Overview of Cell Growth Regulation

• Growth factors (e.g., PDGF) bind to receptors on the cell surface.
• This initiates a cascade of events involving RAS protein.
• RAS activates kinases, which phosphorylate and activate other proteins.
• In the nucleus, RB binds to E2F, inhibiting transcription.
• RAS and kinase cascade lead to RB phosphorylation, releasing E2F and activating transcription.
  (Growth\,Factor + Receptor \rightarrow RAS \,Activation \rightarrow Kinase\,Cascade \rightarrow RB\,Phosphorylation \rightarrow E2F\,Activation \rightarrow Transcription)

Proto-oncogenes and Oncogenes

• Proto-oncogenes (like RAS) are like gas pedals, promoting cell cycle.
• Tumor suppressors are like brakes, inhibiting cell cycle.
• Normal RAS can be turned on and off, but mutant RAS is often always on.
• Normal growth is controlled via proto-oncogenes; RAS can be activated and inactivated.
• Mutant RAS is constantly active, leading to uncontrolled growth.

Mutations in RAS Protein

• Mutation at position 12 or 61 leads to mutant RAS protein remaining active.
• Neither mutant protein can be turned off, resulting in uncontrolled cell growth.

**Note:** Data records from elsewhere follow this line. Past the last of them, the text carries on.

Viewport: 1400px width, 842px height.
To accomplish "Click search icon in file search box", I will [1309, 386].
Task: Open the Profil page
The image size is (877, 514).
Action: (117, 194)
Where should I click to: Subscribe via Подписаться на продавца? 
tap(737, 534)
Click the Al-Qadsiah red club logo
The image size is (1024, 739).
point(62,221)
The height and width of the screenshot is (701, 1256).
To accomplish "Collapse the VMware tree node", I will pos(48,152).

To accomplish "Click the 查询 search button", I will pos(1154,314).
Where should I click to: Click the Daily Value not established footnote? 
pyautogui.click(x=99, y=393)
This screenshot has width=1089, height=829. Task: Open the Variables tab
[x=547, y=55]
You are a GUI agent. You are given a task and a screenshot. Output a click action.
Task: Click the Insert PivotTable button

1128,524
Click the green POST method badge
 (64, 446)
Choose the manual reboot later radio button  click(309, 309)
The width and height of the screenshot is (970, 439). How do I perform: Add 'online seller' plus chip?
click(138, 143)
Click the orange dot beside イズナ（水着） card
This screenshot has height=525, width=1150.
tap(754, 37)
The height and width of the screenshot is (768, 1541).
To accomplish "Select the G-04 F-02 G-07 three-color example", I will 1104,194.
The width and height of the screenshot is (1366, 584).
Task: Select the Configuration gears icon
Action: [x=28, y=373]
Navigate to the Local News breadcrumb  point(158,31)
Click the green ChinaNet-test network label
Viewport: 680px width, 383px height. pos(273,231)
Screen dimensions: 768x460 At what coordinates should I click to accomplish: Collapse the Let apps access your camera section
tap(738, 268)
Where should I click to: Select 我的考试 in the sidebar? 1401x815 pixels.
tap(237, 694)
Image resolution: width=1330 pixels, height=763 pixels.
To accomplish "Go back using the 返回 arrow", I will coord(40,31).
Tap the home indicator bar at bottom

Anchorage Dependence and Density-Dependent Inhibition

• Anchorage dependence: cells must adhere to the bottom of the dish to grow.
• Density-dependent inhibition: cells stop dividing when they sense neighboring cells.
• Cancer cells ignore these rules and pile up on each other.

DNA Repair Genes

• Factors causing DNA damage: radiation, aging, UV light, chemicals, DNA polymerase errors.
• DNA repair enzymes fix errors and eliminate mutated base pairs.
• If DNA repair mechanisms fail, mutations accumulate, leading to uncontrolled cell growth.

BRCA1 and BRCA2

• BRCA1 and BRCA2 are DNA repair genes.
• Mutations lead to breast and ovarian cancer.

Development of Breast Cancer

• Initial abnormal growth in milk duct (benign tumor, encapsulated).
• Cancer cells invade neighboring tissue (malignant).
• Metastasis via circulatory or lymphatic system.